FE are the "Fixed Effect" linear model estimators with different choices for uncertainty estimation (classic OLS, heteroskedastic robust, cluster robust, and the club sandwich cluster robust). FE-IPTW are reweighted fixed effect regressions to debias the model to target either site or person average ATE. - RICC, FIRC, and RIRC are multilevel model estimators. RICC is the Random Intercept, Constant Coefficient, FIRC is Fixed Intercept, Random Coefficient, and RIRC is Random Intercept, Random Coefficient.
One can select which methods to use:
tbl <- compare_methods(Yobs, Z, sid, data=df,
include_block = FALSE,
include_MLM = FALSE,
include_DB = FALSE)
knitr::kable( tbl )
Adjusting for covariates
Covariate adjustment for individual level covariates is implemented for several methods (especially the linear regression based ones).

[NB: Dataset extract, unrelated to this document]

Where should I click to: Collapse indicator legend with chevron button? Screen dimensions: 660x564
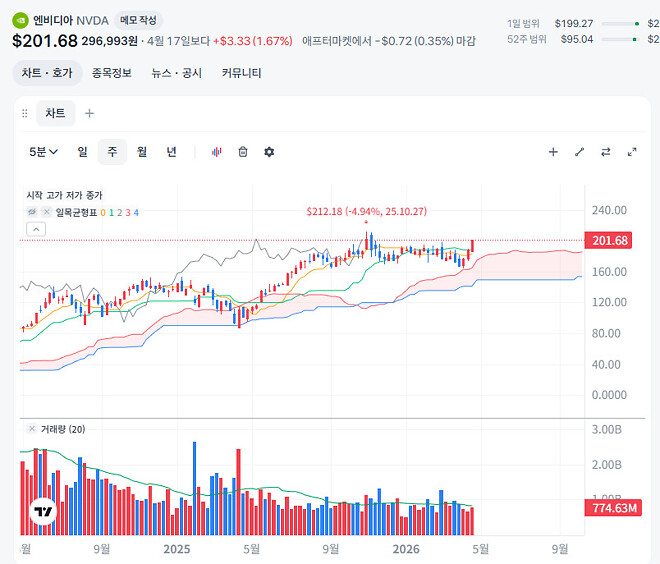click(36, 229)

df$X1 = df$Y0 + rnorm( nrow( df ) ) # add a fake covariate
df$X2 = df$Y1 + rnorm( nrow( df ) ) # add another fake covariate
rs = compare_methods( Yobs, Z, sid, data=df,
control_formula = ~X1 + X2 )
knitr::kable( rs )
Estimating cross site variation
We can estimate cross site variation using some of the multilevel modeling methods. See Weiss et al. (2017) for good discussion of the methods discussed. The estimate_ATE_FIRC method, for example, provides ATE_hat, the estimate of cross site variation. To call the method, list the outcome, the treatment assignment (as a 0-1 vector, and a site identifier).
ests <- estimate_ATE_FIRC( Yobs, Z, sid, data=df )
t( ests )
(We transpose with t() to make it a nice row instead of a list.)
This can also be done as
ests <- estimate_ATE_FIRC( df$Yobs, df$Z, df$sid )
t( ests )
It is preferred, however, to pass as a dataframe with variable names as follows:
ests.RIRC = estimate_ATE_RIRC( Yobs, Z, sid, data=df )
t( ests.RIRC )
These methods also have a pool option which uses a MLM with a single variance parameter for all individuals, rather than separate ones for the treatment and control groups (the latter option is still pooled across block, as is suggested by the literature).

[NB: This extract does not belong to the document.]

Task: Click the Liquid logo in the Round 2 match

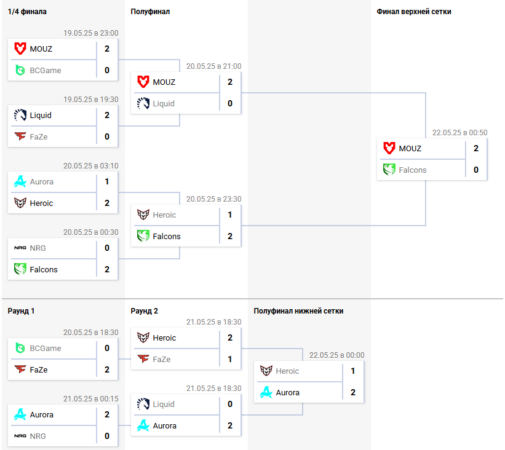Action: pos(143,404)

We can also test for cross site variation using a $Q$-statistic approach:
ests.Qstat = analysis_Qstatistic( Yobs, Z, sid, data=df, alpha=0.05, calc_CI=TRUE )
t( ests.Qstat )
The confidence interval comes from inverting the test statistic for various values of cross-site variation.

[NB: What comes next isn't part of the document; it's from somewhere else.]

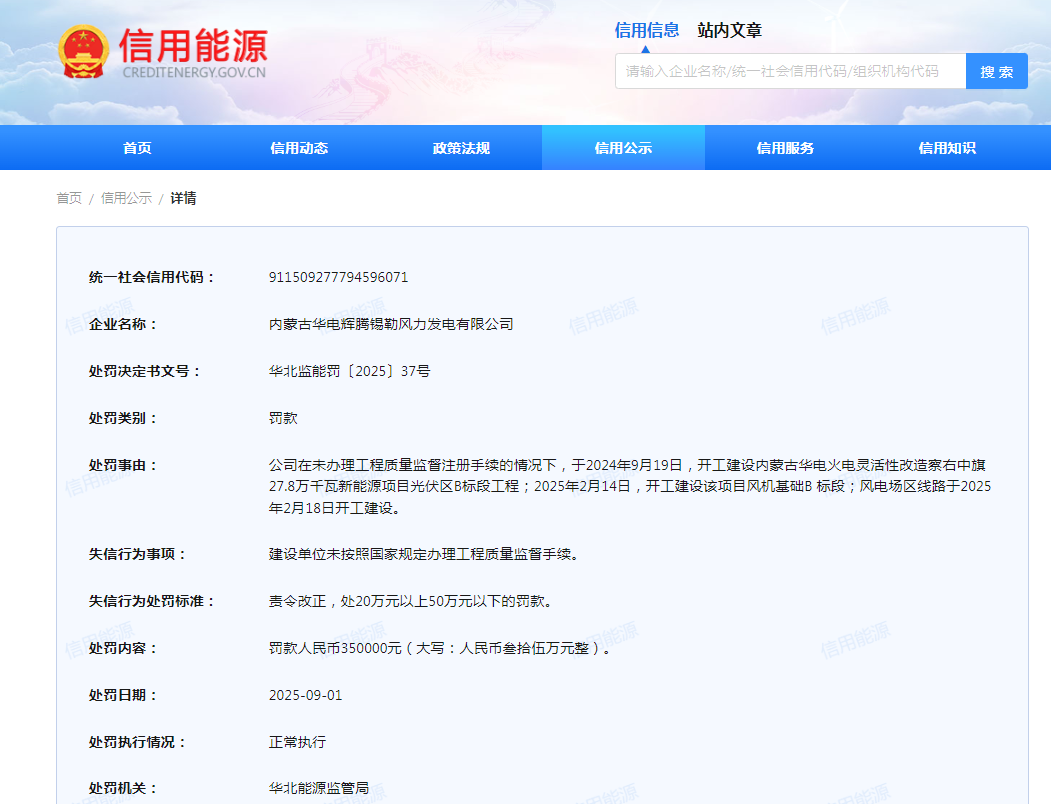Go to the 政策法规 section
The width and height of the screenshot is (1051, 804).
tap(461, 148)
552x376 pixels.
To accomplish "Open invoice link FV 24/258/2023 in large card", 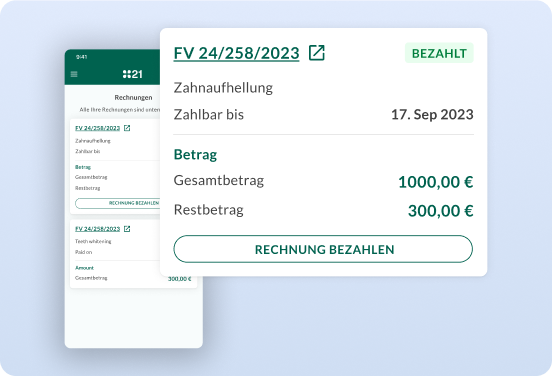I will point(236,54).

We can compare all these estimators via
tbl = compare_methods_variation( Yobs, Z, sid, data=df, long_results=TRUE )
knitr::kable(tbl)
The $p$-values are testing for these estimates being nonzero.
References
Pashley, N. E., & Miratrix, L. W. (2020). Insights on variance estimation for blocked and matched pairs designs. arXiv preprint arXiv:1710.10342.
Weiss, M. J., Bloom, H. S., Verbitsky-Savitz, N., Gupta, H., Vigil, A. E., & Cullinan, D. N. (2017). How Much Do the Effects of Education and Training Programs Vary Across Sites? Evidence From Past Multisite Randomized Trials. Journal of Research on Educational Effectiveness, 10(4), 843–876. http://doi.org/10.1080/19345747.2017.1300719
lmiratrix/blkvar documentation built on Nov. 18, 2024, 1:27 p.m.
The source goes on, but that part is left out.